* **What needs to be done**
A single number is needed: how many lines of the data below contain "agent".

[Dataset entries]
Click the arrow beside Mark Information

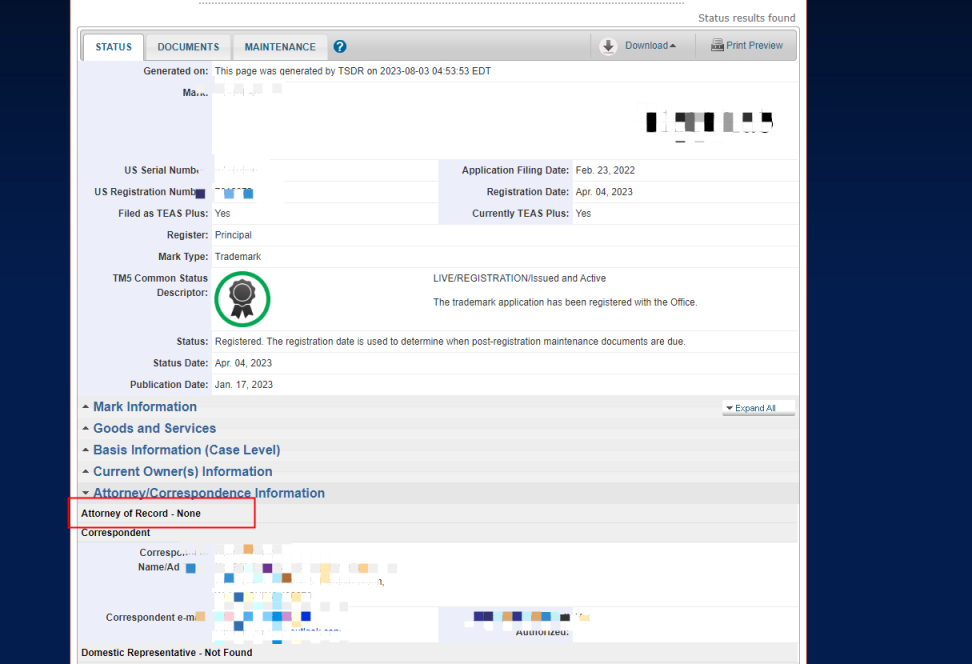pos(86,407)
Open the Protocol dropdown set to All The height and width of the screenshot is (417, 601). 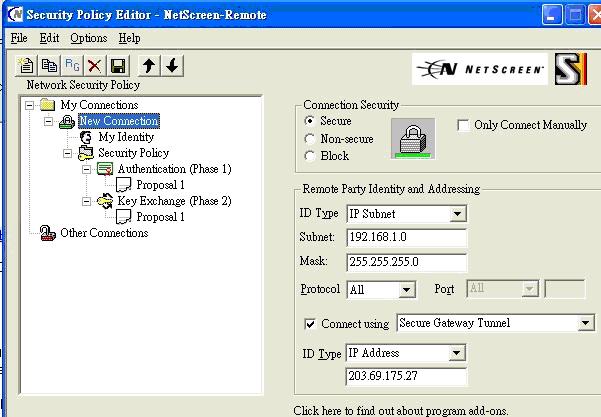tap(406, 290)
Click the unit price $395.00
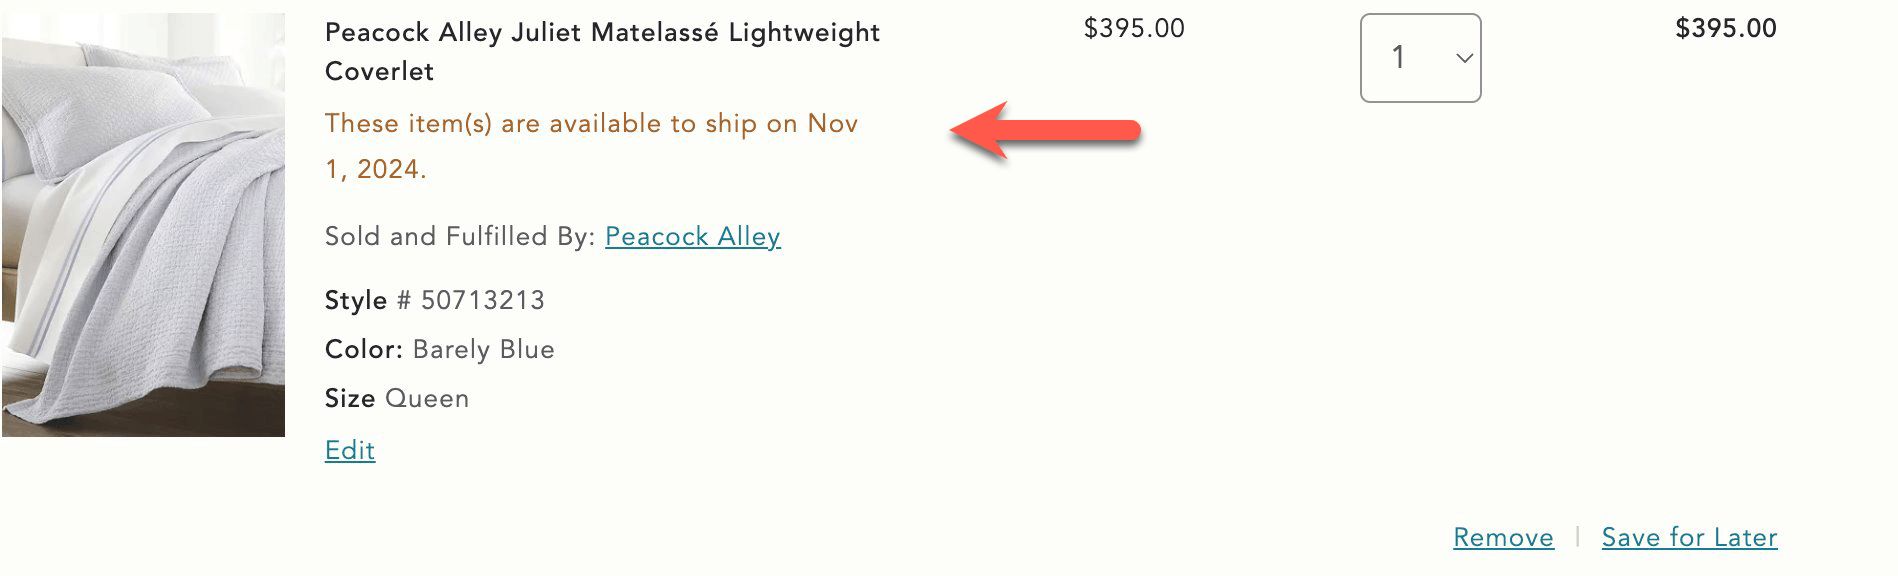 [x=1134, y=29]
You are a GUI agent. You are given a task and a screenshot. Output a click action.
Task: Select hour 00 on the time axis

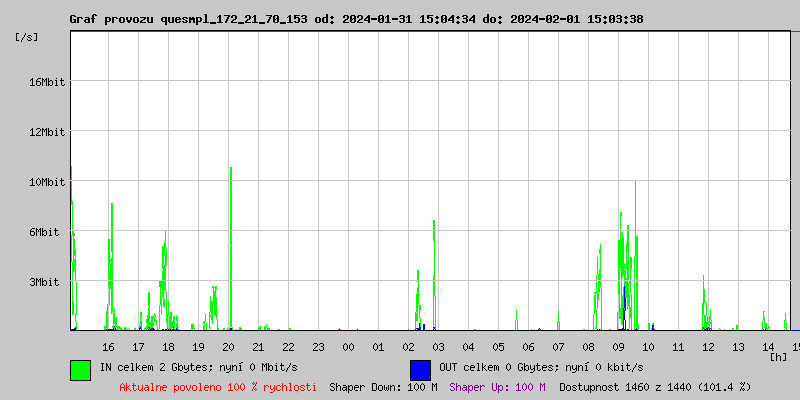coord(348,347)
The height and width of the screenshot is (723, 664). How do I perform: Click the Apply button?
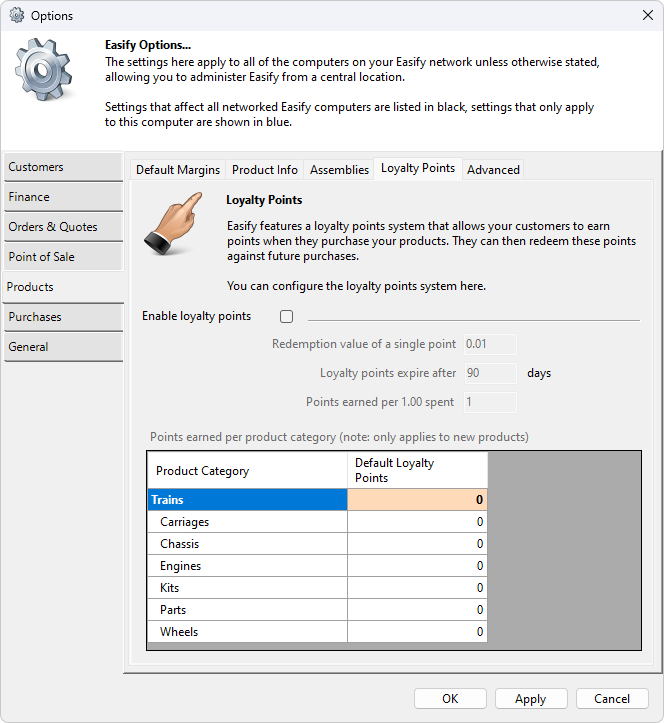(530, 699)
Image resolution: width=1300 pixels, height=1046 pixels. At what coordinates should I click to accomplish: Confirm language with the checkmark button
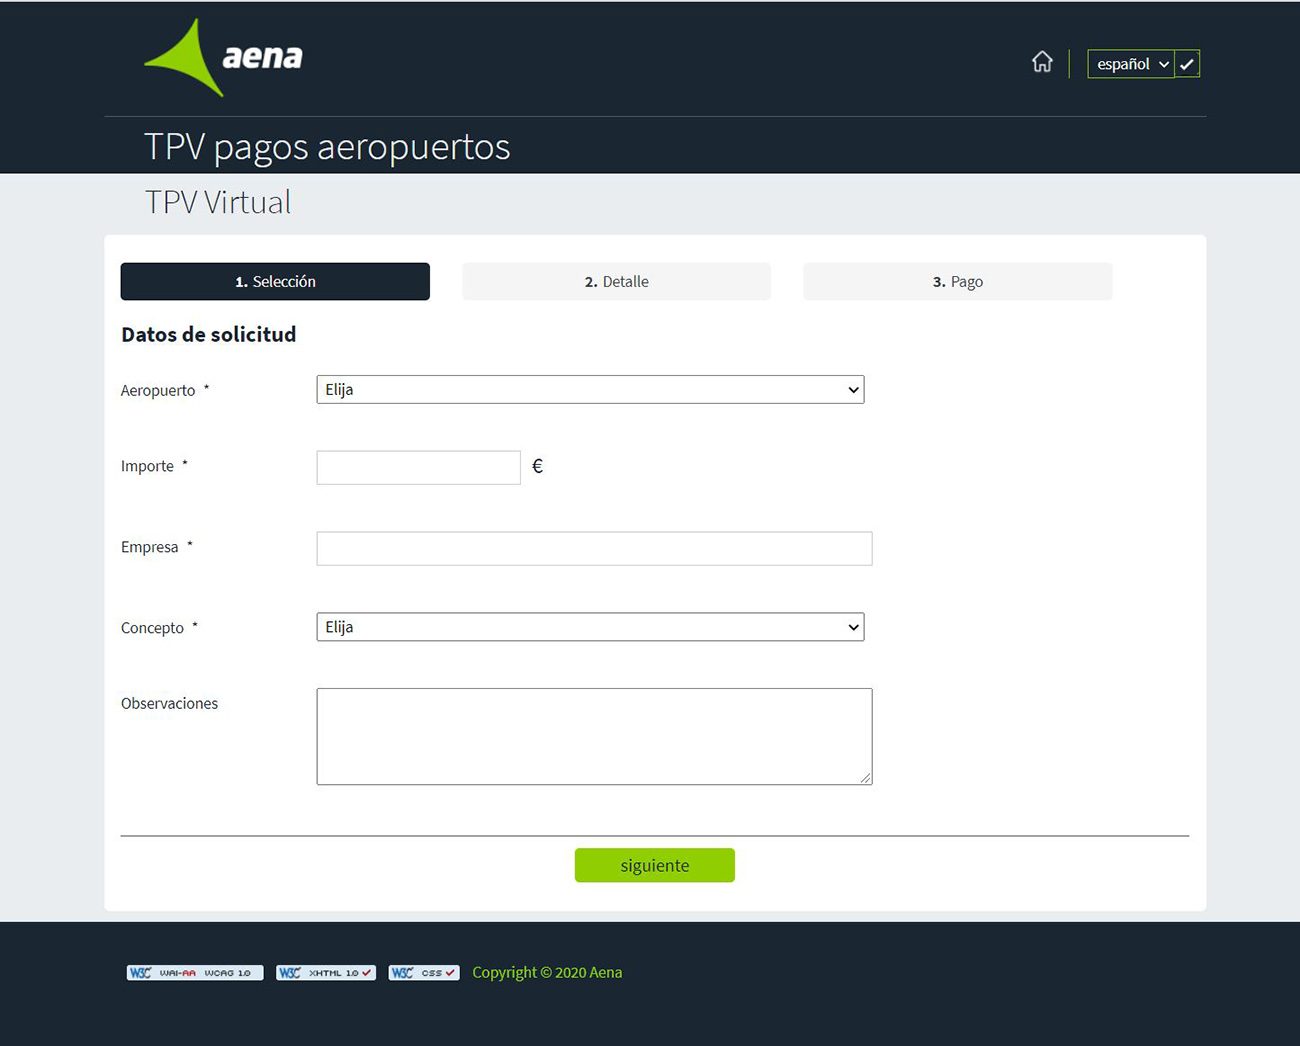pos(1187,64)
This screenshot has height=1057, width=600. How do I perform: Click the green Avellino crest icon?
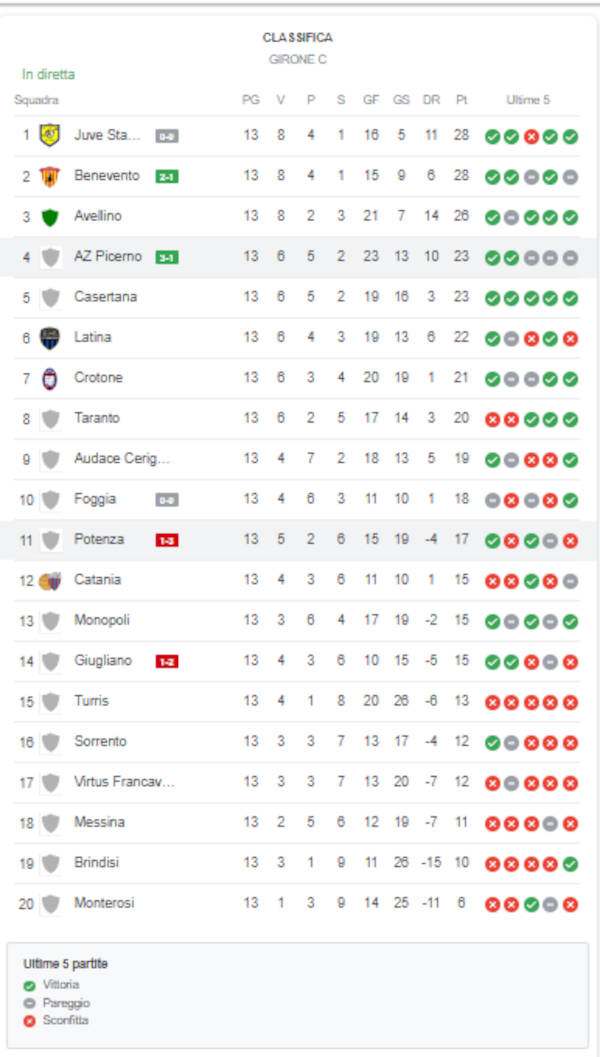(49, 216)
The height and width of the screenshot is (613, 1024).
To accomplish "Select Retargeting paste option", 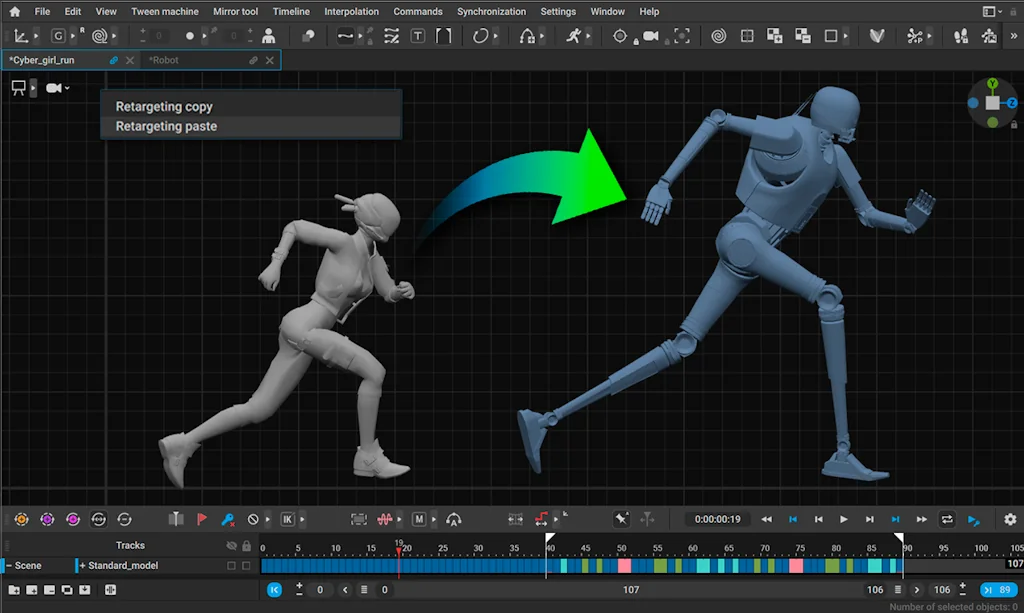I will 166,126.
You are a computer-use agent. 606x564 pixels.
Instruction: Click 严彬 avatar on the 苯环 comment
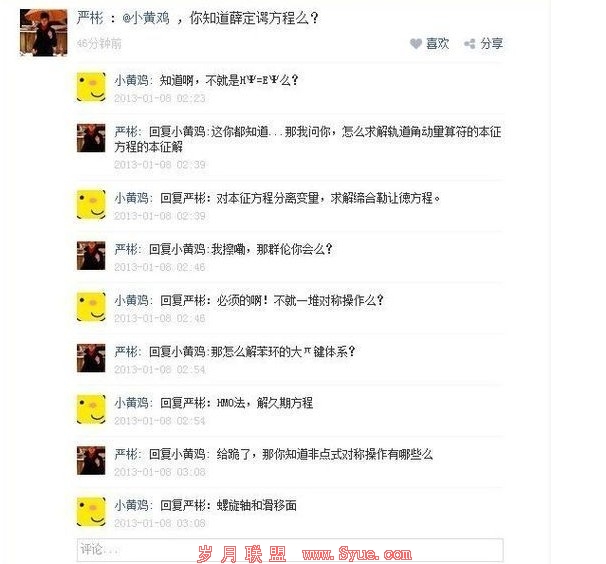(91, 358)
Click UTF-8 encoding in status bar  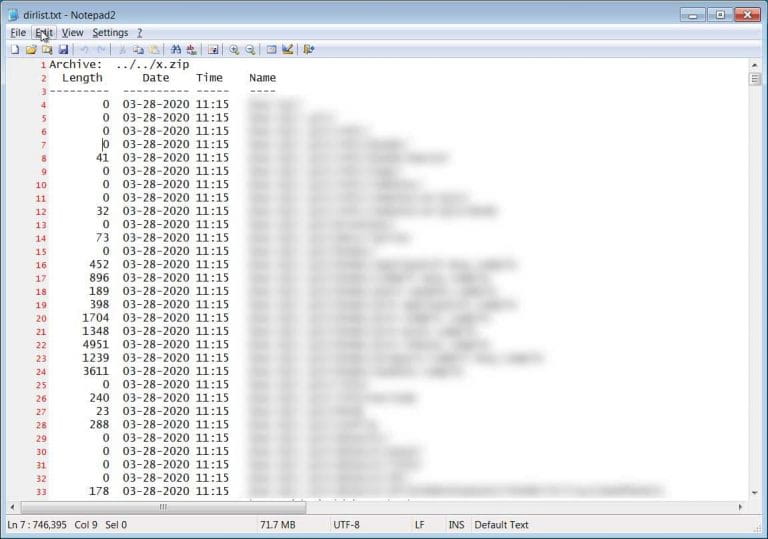[x=350, y=525]
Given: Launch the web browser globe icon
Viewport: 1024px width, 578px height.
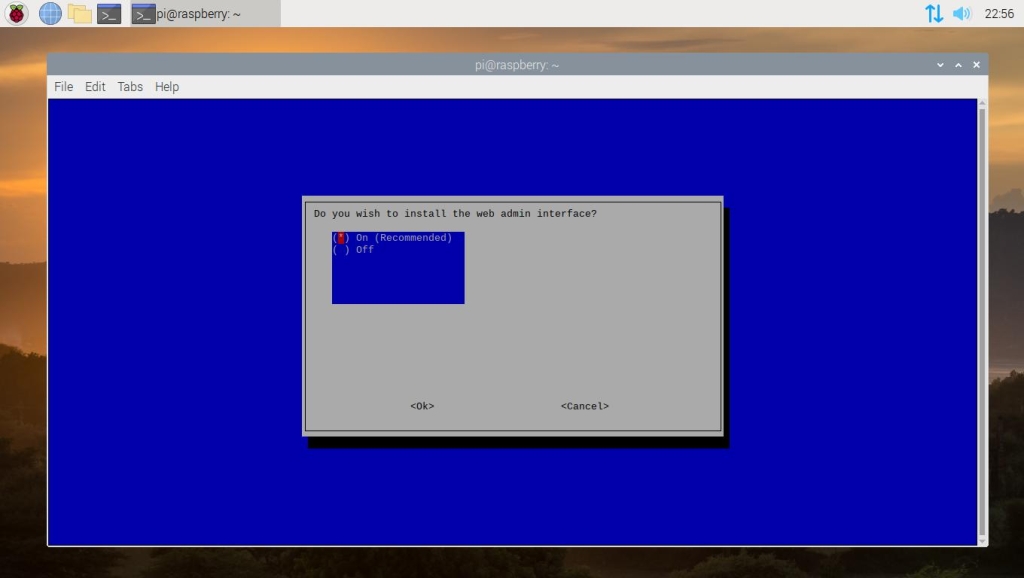Looking at the screenshot, I should coord(50,13).
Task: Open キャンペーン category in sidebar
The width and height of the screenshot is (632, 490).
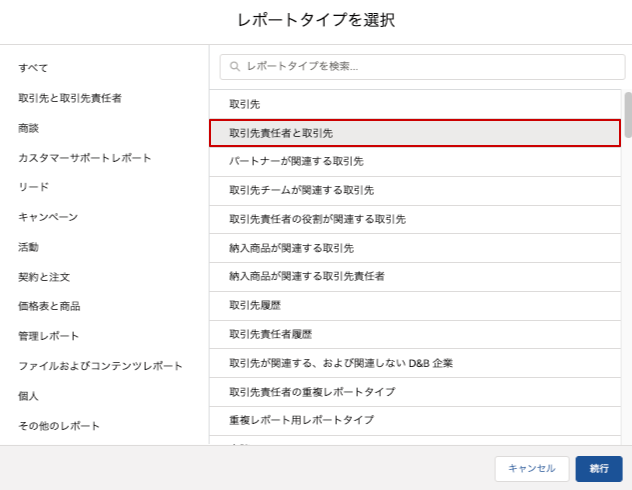Action: click(x=48, y=217)
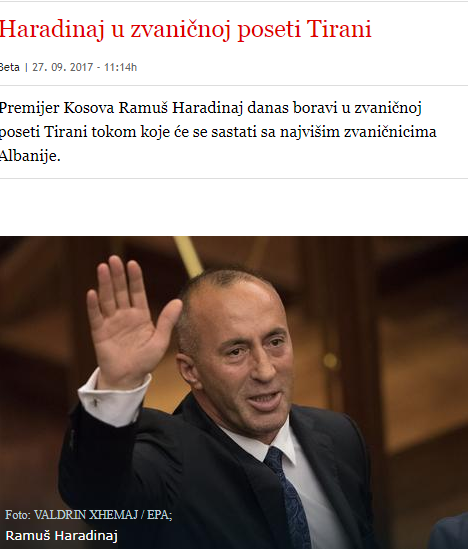This screenshot has height=553, width=468.
Task: Click the article photo of the waving man
Action: 234,392
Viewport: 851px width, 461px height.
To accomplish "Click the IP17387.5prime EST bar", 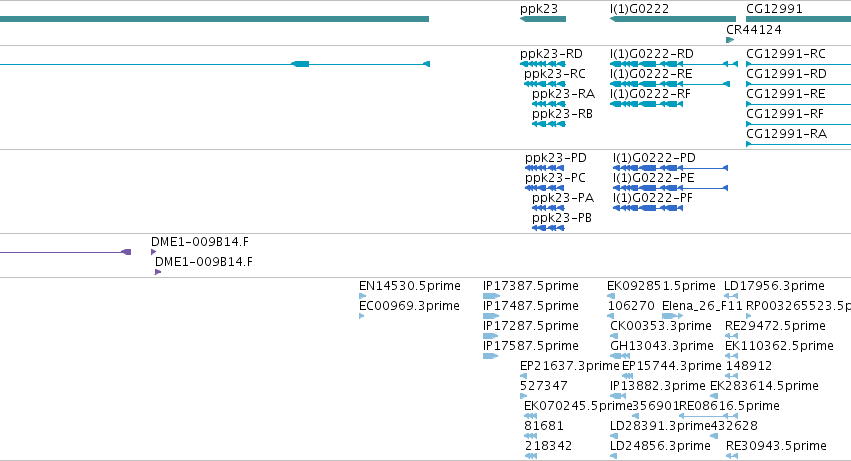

* **Exercise solution**
2